**** Kayıtlı bilgiler
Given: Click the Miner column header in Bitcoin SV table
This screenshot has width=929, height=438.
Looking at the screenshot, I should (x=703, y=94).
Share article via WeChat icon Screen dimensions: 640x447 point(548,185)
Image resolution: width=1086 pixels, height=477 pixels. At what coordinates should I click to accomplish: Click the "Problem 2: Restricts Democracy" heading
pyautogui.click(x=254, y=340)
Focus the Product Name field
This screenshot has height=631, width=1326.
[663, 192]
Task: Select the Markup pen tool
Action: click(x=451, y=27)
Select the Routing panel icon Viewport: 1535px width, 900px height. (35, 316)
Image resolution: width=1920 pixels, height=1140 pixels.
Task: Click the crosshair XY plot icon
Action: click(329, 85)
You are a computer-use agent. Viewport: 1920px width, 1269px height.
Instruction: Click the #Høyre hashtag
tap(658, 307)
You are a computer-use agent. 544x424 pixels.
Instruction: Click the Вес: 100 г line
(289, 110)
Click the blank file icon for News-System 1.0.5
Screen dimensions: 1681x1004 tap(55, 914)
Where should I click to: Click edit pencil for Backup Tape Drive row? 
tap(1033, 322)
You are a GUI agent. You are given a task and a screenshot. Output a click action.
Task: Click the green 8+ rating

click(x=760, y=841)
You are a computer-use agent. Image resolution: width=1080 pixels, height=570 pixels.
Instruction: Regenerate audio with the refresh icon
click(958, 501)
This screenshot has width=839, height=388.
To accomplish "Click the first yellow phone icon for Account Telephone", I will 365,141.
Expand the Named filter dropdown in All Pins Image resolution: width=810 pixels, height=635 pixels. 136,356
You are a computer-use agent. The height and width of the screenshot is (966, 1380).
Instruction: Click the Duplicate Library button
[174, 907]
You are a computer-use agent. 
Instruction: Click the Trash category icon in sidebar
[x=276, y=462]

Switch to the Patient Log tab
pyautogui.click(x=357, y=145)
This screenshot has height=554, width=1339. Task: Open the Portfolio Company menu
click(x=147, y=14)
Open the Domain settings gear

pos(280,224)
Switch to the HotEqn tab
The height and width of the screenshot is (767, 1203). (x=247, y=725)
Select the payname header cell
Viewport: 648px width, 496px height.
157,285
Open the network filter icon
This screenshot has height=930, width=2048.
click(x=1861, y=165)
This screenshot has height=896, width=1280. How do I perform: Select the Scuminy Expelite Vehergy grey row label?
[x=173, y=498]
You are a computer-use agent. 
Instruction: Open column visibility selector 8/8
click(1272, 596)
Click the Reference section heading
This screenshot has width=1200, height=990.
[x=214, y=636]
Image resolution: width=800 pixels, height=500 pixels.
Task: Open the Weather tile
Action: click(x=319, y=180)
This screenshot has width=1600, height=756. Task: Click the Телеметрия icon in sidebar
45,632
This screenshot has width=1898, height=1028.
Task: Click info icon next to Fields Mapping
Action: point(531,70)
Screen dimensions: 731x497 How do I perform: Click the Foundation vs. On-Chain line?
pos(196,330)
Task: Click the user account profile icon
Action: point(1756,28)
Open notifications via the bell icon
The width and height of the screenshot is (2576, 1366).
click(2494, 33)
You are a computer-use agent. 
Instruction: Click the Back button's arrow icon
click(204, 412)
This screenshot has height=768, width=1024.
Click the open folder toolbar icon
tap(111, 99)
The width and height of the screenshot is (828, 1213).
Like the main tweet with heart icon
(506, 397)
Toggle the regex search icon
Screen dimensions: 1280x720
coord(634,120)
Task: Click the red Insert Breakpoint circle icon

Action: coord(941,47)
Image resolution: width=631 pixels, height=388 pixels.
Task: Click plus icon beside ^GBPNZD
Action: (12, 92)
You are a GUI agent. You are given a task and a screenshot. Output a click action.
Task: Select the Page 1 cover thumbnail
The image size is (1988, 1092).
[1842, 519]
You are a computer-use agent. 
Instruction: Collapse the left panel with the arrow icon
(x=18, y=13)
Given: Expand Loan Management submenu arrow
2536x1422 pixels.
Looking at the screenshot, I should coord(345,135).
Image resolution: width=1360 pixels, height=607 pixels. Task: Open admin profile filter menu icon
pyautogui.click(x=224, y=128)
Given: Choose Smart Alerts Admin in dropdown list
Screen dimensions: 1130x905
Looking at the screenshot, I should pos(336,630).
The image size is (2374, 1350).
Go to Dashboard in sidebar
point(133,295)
********
• Alıştırma açıklaması:
Materyalin başından "tap(1033, 322)" ifadesinin geçtiği satıra kadar uzanan bölümü, iki uç da dahil olmak üzere, satırları değiştirmeden çıkarın.

• Yanıt:
Given: Click the Miner column header in Bitcoin SV table
This screenshot has width=929, height=438.
Looking at the screenshot, I should (x=703, y=94).
Share article via WeChat icon Screen dimensions: 640x447 point(548,185)
Image resolution: width=1086 pixels, height=477 pixels. At what coordinates should I click to accomplish: Click the "Problem 2: Restricts Democracy" heading
pyautogui.click(x=254, y=340)
Focus the Product Name field
This screenshot has height=631, width=1326.
[663, 192]
Task: Select the Markup pen tool
Action: click(x=451, y=27)
Select the Routing panel icon Viewport: 1535px width, 900px height. (35, 316)
Image resolution: width=1920 pixels, height=1140 pixels.
Task: Click the crosshair XY plot icon
Action: click(329, 85)
You are a computer-use agent. Viewport: 1920px width, 1269px height.
Instruction: Click the #Høyre hashtag
tap(658, 307)
You are a computer-use agent. 544x424 pixels.
Instruction: Click the Вес: 100 г line
(289, 110)
Click the blank file icon for News-System 1.0.5
Screen dimensions: 1681x1004 tap(55, 914)
Where should I click to: Click edit pencil for Backup Tape Drive row? 
tap(1033, 322)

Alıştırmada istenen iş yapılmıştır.